+++ LISTING

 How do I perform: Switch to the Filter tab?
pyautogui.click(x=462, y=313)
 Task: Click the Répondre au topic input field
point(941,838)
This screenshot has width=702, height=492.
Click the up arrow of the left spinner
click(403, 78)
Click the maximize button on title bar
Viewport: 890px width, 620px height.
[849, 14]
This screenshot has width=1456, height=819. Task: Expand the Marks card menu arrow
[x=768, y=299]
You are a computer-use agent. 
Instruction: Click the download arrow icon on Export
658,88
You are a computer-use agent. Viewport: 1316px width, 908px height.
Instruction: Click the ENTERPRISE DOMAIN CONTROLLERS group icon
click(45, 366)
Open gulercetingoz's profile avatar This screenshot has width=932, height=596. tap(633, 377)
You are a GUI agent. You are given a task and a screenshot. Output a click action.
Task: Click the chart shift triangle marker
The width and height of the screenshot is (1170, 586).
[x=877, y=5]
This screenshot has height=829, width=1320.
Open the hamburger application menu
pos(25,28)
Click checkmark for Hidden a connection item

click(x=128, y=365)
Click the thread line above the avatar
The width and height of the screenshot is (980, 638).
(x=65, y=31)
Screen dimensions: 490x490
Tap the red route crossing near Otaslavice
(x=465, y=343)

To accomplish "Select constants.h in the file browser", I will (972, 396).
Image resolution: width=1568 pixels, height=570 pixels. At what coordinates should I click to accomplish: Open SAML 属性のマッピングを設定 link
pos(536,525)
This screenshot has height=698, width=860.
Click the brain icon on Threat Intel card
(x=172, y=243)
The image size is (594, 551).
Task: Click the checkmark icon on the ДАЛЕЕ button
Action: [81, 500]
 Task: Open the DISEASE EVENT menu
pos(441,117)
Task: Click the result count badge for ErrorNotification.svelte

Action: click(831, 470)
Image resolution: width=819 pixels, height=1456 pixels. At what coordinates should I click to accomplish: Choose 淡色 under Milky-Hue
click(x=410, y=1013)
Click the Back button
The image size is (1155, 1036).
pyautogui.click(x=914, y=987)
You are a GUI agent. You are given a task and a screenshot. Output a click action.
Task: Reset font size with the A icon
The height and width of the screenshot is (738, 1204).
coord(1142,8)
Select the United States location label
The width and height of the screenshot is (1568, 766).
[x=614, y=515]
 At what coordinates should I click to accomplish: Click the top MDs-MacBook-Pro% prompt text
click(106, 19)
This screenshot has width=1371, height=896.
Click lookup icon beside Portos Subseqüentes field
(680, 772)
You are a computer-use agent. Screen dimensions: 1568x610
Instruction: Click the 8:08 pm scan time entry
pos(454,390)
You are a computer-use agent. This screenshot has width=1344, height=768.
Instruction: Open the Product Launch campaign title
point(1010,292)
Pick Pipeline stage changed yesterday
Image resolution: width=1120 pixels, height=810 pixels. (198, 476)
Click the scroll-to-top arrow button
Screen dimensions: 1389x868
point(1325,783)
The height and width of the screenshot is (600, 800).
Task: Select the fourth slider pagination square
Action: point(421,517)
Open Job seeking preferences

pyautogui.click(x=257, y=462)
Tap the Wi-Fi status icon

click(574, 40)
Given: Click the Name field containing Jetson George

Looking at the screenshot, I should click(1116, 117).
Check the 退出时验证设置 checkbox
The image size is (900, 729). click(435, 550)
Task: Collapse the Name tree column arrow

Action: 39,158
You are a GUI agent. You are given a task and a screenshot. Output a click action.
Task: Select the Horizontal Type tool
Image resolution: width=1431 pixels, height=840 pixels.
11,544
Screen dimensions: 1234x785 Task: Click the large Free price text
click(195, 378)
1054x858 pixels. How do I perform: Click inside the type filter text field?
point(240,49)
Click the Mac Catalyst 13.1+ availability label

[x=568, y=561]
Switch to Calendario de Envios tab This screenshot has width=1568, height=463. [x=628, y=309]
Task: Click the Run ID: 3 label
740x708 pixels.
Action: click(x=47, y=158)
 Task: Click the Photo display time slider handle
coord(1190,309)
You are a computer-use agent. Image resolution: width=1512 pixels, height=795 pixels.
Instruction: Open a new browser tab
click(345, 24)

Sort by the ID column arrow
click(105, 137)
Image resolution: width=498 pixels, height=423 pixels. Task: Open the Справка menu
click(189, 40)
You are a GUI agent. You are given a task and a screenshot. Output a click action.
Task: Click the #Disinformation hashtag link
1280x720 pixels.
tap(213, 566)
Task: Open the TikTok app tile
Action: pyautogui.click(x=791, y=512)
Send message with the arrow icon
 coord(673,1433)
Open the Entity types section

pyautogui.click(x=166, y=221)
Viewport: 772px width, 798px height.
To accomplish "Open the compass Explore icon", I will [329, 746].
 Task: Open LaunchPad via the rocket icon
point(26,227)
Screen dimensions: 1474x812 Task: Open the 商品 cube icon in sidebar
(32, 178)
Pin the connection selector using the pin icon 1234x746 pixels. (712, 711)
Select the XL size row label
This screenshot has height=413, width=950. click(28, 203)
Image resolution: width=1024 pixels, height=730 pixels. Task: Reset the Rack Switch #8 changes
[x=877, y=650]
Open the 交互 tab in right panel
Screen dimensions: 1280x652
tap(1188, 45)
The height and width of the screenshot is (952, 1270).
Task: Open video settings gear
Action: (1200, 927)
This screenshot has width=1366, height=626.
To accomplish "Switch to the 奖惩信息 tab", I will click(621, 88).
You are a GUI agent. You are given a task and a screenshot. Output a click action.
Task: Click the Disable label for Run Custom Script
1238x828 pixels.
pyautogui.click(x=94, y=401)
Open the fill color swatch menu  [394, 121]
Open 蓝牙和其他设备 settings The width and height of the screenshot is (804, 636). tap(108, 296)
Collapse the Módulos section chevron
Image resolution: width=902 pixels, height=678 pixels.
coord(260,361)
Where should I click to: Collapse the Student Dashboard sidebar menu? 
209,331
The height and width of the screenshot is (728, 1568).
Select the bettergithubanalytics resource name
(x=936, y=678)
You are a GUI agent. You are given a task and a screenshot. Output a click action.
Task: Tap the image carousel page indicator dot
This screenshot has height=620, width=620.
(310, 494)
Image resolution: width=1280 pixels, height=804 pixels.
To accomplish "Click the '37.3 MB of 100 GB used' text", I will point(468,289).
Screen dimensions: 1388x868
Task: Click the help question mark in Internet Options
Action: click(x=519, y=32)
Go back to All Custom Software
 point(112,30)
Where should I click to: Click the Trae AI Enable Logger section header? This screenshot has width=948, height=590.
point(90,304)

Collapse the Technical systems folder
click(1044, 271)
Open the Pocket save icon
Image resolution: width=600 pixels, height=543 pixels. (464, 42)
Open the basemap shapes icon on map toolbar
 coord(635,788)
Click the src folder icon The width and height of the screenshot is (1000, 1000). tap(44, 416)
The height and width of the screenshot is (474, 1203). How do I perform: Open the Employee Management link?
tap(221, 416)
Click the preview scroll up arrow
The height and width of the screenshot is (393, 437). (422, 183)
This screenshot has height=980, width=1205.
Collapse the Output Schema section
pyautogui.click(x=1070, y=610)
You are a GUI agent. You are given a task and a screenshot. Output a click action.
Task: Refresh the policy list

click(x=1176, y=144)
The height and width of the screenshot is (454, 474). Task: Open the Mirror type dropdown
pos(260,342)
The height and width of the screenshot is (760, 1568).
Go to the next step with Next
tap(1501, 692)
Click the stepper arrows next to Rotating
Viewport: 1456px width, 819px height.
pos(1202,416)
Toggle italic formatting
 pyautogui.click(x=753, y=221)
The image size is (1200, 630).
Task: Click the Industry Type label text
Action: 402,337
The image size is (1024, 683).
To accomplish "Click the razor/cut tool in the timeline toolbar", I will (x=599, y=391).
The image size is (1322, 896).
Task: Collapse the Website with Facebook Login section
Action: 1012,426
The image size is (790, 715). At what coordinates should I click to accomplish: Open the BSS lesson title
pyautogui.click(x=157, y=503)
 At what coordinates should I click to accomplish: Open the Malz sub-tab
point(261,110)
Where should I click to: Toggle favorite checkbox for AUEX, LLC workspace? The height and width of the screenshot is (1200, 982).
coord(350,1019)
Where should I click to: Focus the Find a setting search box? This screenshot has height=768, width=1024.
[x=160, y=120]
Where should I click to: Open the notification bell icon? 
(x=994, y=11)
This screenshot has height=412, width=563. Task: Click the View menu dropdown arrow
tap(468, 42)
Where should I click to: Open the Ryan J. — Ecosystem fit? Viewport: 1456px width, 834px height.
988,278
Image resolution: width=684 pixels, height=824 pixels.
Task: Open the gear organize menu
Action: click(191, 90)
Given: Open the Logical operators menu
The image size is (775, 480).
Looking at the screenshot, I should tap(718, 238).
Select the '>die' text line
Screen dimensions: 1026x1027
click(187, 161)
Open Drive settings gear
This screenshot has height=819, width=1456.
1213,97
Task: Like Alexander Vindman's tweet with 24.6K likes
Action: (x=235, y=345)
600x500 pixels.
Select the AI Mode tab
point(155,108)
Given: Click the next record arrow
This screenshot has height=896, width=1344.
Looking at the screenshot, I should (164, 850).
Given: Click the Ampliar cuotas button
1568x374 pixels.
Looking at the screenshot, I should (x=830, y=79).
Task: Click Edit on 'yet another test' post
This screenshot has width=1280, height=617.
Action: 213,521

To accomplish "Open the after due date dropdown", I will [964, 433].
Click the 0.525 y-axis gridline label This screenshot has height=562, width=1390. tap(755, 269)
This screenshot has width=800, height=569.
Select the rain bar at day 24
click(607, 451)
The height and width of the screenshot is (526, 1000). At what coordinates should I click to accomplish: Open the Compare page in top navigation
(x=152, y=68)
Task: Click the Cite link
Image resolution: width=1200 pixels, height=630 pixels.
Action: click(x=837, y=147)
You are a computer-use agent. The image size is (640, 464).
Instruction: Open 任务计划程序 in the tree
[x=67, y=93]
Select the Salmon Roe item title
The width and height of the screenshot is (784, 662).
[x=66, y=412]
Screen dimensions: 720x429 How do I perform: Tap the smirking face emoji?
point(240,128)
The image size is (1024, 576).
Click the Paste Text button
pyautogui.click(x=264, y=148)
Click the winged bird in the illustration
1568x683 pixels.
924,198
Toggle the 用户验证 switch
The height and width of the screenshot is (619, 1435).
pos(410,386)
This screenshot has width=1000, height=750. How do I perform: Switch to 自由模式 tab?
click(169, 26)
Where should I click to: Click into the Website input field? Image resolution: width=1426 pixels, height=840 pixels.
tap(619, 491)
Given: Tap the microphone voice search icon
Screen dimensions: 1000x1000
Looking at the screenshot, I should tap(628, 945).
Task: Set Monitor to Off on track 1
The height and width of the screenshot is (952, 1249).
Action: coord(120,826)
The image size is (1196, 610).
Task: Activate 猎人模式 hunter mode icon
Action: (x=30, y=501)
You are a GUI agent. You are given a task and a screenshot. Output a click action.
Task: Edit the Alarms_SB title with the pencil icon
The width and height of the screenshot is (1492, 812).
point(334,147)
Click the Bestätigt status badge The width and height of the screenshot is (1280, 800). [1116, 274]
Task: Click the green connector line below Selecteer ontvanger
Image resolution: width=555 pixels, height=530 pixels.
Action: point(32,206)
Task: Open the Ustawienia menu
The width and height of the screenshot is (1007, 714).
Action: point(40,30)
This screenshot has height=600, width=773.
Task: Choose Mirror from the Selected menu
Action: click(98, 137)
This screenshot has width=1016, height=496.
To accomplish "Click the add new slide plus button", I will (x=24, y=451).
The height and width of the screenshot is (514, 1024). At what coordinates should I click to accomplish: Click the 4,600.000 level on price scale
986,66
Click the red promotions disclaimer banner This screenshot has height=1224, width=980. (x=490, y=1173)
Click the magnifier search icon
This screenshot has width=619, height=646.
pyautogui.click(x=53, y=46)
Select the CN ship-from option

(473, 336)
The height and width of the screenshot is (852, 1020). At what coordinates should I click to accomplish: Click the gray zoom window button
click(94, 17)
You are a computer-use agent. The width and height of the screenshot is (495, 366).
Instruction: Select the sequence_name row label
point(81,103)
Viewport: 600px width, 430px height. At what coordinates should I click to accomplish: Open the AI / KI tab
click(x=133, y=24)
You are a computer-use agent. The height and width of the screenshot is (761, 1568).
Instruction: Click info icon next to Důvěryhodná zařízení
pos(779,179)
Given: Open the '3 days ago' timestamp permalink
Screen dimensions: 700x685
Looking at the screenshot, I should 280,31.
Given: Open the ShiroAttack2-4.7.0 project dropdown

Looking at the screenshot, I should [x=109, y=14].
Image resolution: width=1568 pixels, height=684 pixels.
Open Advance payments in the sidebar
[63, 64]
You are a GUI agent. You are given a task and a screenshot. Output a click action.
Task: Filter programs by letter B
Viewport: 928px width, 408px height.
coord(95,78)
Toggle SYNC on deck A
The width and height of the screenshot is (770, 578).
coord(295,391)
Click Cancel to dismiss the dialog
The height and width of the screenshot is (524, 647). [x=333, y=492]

++++++

◆ **YOUR INSTRUCTIONS**
Could you reproduce only the part that opens with the line containing "Task: Click Edit on 'yet another test' post" and closes with the line containing "Looking at the screenshot, I should tap(628, 945).", changing every "Task" to "Goal" and leaving everything else as it is?

◆ **THE RESULT**
Goal: Click Edit on 'yet another test' post
This screenshot has width=1280, height=617.
Action: 213,521

To accomplish "Open the after due date dropdown", I will [964, 433].
Click the 0.525 y-axis gridline label This screenshot has height=562, width=1390. tap(755, 269)
This screenshot has width=800, height=569.
Select the rain bar at day 24
click(607, 451)
The height and width of the screenshot is (526, 1000). At what coordinates should I click to accomplish: Open the Compare page in top navigation
(x=152, y=68)
Goal: Click the Cite link
Image resolution: width=1200 pixels, height=630 pixels.
Action: click(x=837, y=147)
You are a computer-use agent. The image size is (640, 464).
Instruction: Open 任务计划程序 in the tree
[x=67, y=93]
Select the Salmon Roe item title
The width and height of the screenshot is (784, 662).
[x=66, y=412]
Screen dimensions: 720x429 How do I perform: Tap the smirking face emoji?
point(240,128)
The image size is (1024, 576).
Click the Paste Text button
pyautogui.click(x=264, y=148)
Click the winged bird in the illustration
1568x683 pixels.
924,198
Toggle the 用户验证 switch
The height and width of the screenshot is (619, 1435).
pos(410,386)
This screenshot has width=1000, height=750. How do I perform: Switch to 自由模式 tab?
click(169, 26)
Where should I click to: Click into the Website input field? Image resolution: width=1426 pixels, height=840 pixels.
tap(619, 491)
Given: Tap the microphone voice search icon
Screen dimensions: 1000x1000
Looking at the screenshot, I should tap(628, 945).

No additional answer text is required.